- Native name: ऊत्त्तरि कारो नदी (Hindi)

Location
- Country: India
- State: Jharkhand

Physical characteristics
- • location: Ranchi Plateau
- • location: Koel River, India

= North Karo River =

River in Jharkhand, India

The North Karo River (ऊत्त्तरि कारो नदी) drains the Indian state of Jharkhand.

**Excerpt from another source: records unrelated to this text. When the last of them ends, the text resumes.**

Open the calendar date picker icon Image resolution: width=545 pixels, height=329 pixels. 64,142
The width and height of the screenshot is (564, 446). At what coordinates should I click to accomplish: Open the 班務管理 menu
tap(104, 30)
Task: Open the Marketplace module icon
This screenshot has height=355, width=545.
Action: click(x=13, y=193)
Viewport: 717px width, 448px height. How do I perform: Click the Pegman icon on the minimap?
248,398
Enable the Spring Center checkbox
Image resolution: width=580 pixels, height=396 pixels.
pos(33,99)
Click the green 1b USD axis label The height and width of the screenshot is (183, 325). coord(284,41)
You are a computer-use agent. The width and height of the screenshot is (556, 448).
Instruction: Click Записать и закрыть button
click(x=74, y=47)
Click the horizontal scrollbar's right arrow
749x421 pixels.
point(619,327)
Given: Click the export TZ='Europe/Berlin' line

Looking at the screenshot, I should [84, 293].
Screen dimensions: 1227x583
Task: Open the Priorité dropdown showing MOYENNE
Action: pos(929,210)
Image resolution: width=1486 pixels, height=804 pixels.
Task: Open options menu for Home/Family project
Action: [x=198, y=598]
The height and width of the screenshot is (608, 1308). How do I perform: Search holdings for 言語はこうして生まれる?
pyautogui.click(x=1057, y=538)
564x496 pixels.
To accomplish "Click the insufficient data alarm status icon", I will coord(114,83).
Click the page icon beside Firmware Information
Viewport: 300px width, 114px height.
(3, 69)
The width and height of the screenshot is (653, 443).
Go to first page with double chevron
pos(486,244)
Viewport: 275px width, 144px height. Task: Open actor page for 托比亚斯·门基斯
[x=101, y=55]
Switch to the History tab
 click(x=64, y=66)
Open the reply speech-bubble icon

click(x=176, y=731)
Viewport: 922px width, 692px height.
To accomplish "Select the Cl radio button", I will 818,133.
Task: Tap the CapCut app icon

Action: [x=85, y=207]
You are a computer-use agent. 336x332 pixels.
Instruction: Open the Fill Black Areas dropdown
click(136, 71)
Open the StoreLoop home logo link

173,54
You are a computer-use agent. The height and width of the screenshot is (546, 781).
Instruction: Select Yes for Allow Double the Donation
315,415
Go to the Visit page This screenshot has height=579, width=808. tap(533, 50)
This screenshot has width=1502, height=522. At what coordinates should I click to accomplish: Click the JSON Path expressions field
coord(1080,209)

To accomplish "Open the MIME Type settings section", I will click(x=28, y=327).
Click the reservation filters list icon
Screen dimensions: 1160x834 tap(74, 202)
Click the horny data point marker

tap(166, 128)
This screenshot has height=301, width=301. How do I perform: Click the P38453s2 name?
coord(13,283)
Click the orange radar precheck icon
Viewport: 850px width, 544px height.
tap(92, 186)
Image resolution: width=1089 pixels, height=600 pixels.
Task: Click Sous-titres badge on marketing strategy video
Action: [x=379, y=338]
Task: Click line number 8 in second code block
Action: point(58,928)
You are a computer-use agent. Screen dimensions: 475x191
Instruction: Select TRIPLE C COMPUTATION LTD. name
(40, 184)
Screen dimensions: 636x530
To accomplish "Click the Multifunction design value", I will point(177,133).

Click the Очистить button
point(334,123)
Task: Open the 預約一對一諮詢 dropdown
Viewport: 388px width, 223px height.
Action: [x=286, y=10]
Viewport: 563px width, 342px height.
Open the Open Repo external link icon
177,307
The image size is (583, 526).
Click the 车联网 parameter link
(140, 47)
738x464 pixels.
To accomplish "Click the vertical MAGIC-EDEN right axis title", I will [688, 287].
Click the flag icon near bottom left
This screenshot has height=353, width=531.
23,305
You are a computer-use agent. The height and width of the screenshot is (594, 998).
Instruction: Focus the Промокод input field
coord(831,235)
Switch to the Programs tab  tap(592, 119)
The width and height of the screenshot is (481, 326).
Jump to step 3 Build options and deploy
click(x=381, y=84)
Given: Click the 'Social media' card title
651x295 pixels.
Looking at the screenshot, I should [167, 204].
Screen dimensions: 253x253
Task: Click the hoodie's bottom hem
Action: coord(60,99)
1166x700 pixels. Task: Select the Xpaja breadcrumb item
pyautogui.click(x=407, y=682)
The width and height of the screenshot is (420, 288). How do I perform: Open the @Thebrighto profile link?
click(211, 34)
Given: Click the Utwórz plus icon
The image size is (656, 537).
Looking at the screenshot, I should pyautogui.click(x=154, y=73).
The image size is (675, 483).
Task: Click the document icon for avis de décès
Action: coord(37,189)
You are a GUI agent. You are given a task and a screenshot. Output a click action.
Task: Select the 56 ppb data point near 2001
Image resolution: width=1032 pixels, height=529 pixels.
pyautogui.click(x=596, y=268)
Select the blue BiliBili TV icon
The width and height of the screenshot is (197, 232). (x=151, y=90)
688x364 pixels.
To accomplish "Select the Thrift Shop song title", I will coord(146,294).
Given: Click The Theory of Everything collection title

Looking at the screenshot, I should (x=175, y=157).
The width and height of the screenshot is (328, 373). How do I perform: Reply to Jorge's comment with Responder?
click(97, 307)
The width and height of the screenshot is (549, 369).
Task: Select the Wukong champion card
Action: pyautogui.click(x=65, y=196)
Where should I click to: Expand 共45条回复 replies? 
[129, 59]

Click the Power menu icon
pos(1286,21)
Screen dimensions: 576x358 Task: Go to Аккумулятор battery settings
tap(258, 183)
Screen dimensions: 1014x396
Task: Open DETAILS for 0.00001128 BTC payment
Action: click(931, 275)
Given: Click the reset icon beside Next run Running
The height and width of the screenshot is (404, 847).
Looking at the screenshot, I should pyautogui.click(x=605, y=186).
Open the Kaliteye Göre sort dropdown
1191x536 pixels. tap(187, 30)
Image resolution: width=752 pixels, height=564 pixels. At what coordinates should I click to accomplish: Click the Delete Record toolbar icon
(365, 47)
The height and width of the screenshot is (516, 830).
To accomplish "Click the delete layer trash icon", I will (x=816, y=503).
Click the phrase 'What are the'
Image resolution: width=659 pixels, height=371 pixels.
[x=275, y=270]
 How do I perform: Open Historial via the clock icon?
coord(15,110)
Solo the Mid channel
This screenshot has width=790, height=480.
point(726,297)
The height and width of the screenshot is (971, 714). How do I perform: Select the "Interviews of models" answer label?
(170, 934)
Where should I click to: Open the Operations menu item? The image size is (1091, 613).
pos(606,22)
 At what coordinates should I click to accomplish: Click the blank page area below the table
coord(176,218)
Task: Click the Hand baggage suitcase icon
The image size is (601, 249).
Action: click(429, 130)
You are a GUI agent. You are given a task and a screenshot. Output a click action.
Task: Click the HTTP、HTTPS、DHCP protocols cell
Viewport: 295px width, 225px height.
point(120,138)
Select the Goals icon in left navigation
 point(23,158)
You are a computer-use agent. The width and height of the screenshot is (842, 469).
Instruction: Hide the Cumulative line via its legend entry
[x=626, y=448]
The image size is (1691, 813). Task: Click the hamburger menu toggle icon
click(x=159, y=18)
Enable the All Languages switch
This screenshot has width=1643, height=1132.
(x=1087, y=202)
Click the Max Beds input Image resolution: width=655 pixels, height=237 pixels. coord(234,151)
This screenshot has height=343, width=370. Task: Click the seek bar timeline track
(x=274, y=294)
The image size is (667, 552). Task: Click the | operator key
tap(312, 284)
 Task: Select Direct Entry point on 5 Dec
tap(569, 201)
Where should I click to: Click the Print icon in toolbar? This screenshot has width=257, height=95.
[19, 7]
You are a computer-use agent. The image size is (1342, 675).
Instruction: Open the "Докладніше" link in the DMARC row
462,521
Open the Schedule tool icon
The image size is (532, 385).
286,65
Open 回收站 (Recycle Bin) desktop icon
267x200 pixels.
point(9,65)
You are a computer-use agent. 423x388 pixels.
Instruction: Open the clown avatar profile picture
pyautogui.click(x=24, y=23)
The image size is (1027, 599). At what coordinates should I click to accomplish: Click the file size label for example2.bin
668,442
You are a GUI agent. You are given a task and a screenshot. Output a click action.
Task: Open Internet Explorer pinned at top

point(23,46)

It originates on the Ranchi Plateau. It forms a 17 m high scarp falls, Pheruaghaugh, at the southern margin of the Ranchi plateau. It drains the Gumla, Ranchi and West Singhbhum districts. It joins the South Koel near Serengda. The meandering valley of the Karo river, downstream from Pheruaghaugh falls is a typical example of an incised meander.

==Koel-Karo project==
The Koel-Karo project is located in the Ranchi and West Singbhum districts. The 710-mW power project involves the construction of two earth dams—one, 44 m high, across the South Koel river near Basia, and the other, 55 m high, across the North Karo river near Lohajima. The two dams will be linked by a trans-basin channel, with six units of 115 mW each in the underground powerhouse at Lumpu-ngkhel and one unit of 20 mW at Raitoli. About 120 villages are to be affected, displacing over one lakh (100,000) people. About 22000 ha are to be submerged. Of the total land acquisition, 12000 ha are reported to be agricultural land, while 10000 ha comprise forests. Dispute arose over the compensation package for the displaced people and protests started in 1974 and have been continuing since then.